Working conditions in Ghana’s schools are poor, and so are the learning conditions of students, Addai-Poku said. An economics professor, for example, can find himself giving a survey course to 500 students, all for the low pay of just US$1,000 a month.

The union’s members have been without a contract since 2009 and their academic freedom is not respected, Addai-Poku said. The Ghanaian government has promised to set up a research fund for professors, but that fund will draw its income directly from professors’ salaries, and decisions on which research projects will get money will be made by Ghana’s education ministry and politicians.

“The government is also allowing a large number of foreign universities and for-profit colleges to operate in Ghana,” added CAUT executive director David Robinson. “There’s a university at virtually every street corner in the country’s capital city of Accra, and these universities have no infrastructure whatsoever. They open a little storefront shop and hand out diplomas to anyone willing and able to pay.”

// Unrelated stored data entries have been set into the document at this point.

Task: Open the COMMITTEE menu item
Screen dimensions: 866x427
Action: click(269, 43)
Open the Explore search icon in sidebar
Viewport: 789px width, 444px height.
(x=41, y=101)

Pearson’s investment in a chain of 38 Omega Schools serving tens of thousands of students has stepped up the pace of change. Between now and 2020, Pearson plans to add 340 schools and 200,000 students to its network in Ghana, Sierra Leone, Liberia, Nigeria and Gambia. Typically, these private schools open in close proximity to public schools in order to poach students, often by offering a meal program and by charging tuition by the day.
     
According to a study by the Privatisation in Education Research Initiative, tuition of 75 cents a day per child may seem low, but it represents 25 per cent of the annual household income of the average family in Ghana and 40 per for the poorest. “Omega’s main source of cost-saving has come as a result of the exploitation of teachers’ labour,” the study notes. “The monthly wage for an Omega School teacher ranges from … roughly $55 to $65 per month or about $3 per day. These wage levels are only 15 to 20 per cent of what teachers in the public sector make in Ghana.”

The private schools “extort the poor,” said Addai-Poku. “In Ghana, even a small amount every day is a lot of money. And so families are forced to make difficult choices, since those with a large number of children can’t afford to send all of them to school.”

His association has set up a special team of activists to denounce all forms of privatization of education. Their first step was to raise the alarm, not only among the general public, but also among the association’s members. The team then drafted a report opposing privatization and submitted it to the authorities. Now they expect even more buzz around the issue as they embark on a full-fledged public campaign to force the government to act.

“Investments coming from outside the country must be directed to the public system,” said Addai-Poku. “Right now, the public system is being starved for funds. Grades are getting poorer because the system is less well-funded, classes are overflowing and the whole situation will continue to deteriorate. School is part of the common good and it must be treated as such.”

Added Robinson: “Ghana also has major problems of infrastructure. Some schools don’t have toilets and you still see teachers giving classes outside, under a tree. World organizations like Education International and partners everywhere should come together on this issue. Private companies must no longer be allowed to exploit the poorest of this world in the pursuit of profits.”